STUDY QUESTIONS:
A) Reproduce verbatim the passage of the Star Trek forum thread between "## Stewart Vernon" and "haven't voted yet.", inclusive.
B) Pick up the Star Trek forum thread where it ends and write what comes next.

# Hotteset Star Trek Babe



## machavez00 (Nov 2, 2006)

Who is the hottest Star Trek babe?


----------



## Mavrick (Feb 1, 2006)

Out of the ones on the list I have to say Lt Commander Jadzea Dax from DS9 but my all time fav was from the early years of TNG and is Lieutenant Tasha Yar


----------



## bcrab (Mar 7, 2007)

Gotta be 7 of 9.


----------



## machavez00 (Nov 2, 2006)

It was close between 7 of 9 and T'Pol for me


----------



## tsmacro (Apr 28, 2005)

I was actually partial to Kes on Voyager before they dumped her in favor of 7 of 9.


----------



## Stewart Vernon (Jan 7, 2005)

Yeah... someone missed from almost every generation...

Nurse Chapel (TOS)
Tasha Yar (TNG)
Kes (Voyager)
Ezri Dax (DS9 final season)

Also, I noted that the selection for "7 of 9" was actually #7 in a list of 10 above 

I liked the character of Jadzia Dax... but I actually like the girl who played Ezri better (she has been most recently on USA's the Dead Zone).

I was partial to Hoshi from Enterprise, and Beverly Crusher from TNG though so I haven't voted yet.


----------



## quarrymen1 (Dec 14, 2006)

7 0f 9 no doubt!!!!!!!!!!


----------



## Capmeister (Sep 16, 2003)

7 of 9 was occasionally referred to as 36 of D.


----------



## JM Anthony (Nov 16, 2003)

Jeri! Jeri! Jeri!!!


----------



## machavez00 (Nov 2, 2006)

HDMe said:


> Yeah... someone missed from almost every generation...
> 
> Nurse Chapel (TOS)
> Tasha Yar (TNG)
> ...


I did not want it to be too large as there were a number of babes to choose from... Sela(Tasha's Daughter), Lursa and B'Etor and now that I think about it I should have B'Elanna Torres instaed of Janeway although Kate Mulgrew aint a bad looking lady, Seska, K'Ehleyr. .... you get the idea


----------



## machavez00 (Nov 2, 2006)

tsmacro said:


> I was actually partial to Kes on Voyager before they dumped her in favor of 7 of 9.


Kes' life span was 9 years so the writers had to do something to move her character on before she got old. She did appear later on as an old woman bent on revenge


----------



## machavez00 (Nov 2, 2006)

GIVEN ENTRIES:

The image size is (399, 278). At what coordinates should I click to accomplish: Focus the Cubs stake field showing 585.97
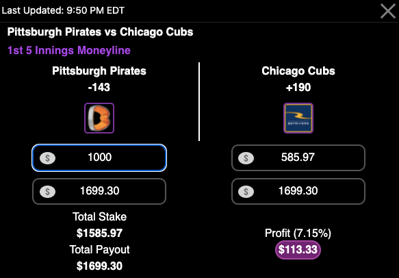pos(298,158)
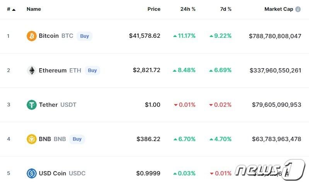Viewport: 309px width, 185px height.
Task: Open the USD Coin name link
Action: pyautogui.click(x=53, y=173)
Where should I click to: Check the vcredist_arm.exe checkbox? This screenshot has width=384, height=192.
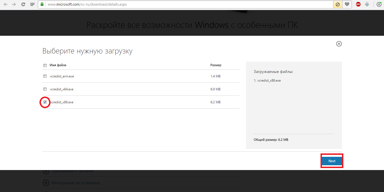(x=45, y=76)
--
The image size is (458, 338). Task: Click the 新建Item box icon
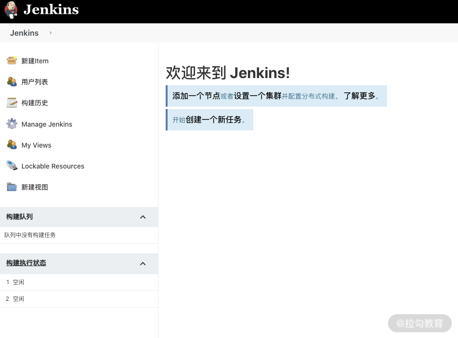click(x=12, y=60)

ANSWERS IN ORDER:
A)
## Stewart Vernon (Jan 7, 2005)

Yeah... someone missed from almost every generation...

Nurse Chapel (TOS)
Tasha Yar (TNG)
Kes (Voyager)
Ezri Dax (DS9 final season)

Also, I noted that the selection for "7 of 9" was actually #7 in a list of 10 above 

I liked the character of Jadzia Dax... but I actually like the girl who played Ezri better (she has been most recently on USA's the Dead Zone).

I was partial to Hoshi from Enterprise, and Beverly Crusher from TNG though so I haven't voted yet.

B)
my choice


----------



## djlong (Jul 8, 2002)

Love how those writers think things through. Takes two of Kes' species to produce one offspring and they can never have another.

Not exactly math majors there...


----------



## Chris Blount (Jun 22, 2001)

Definitely 7 of 9. Hottest bootie in Star Trek history.

I must admit though, Yeoman Rand is cute in a 60's sort of way.


----------



## machavez00 (Nov 2, 2006)

I think there is something about human males and green women (Vulcan or Orion)


----------



## Stewart Vernon (Jan 7, 2005)

machavez00 said:


> I think there is something about human males and green women (Vulcan or Orion)


When were Vulcans green?


----------



## machavez00 (Nov 2, 2006)

http://en.wikipedia.org/wiki/Vulcan_(Star_Trek)#Biology
Biology

Physical and mental attributes
Most caucasianoid Vulcan characters typically appear with a subtle greenish hue to their skin, much as human Caucasians have subtle reddish hue to their skin.


----------



## Pepper (Mar 9, 2004)

Crewman Cutler


----------



## naijai (Aug 19, 2006)

7 of 9 kills all even with the implants(they added to the flair)


----------



## jdspencer (Nov 8, 2003)

BTW, what is "hotteset"?

I voted for Jadz*i*a Dax.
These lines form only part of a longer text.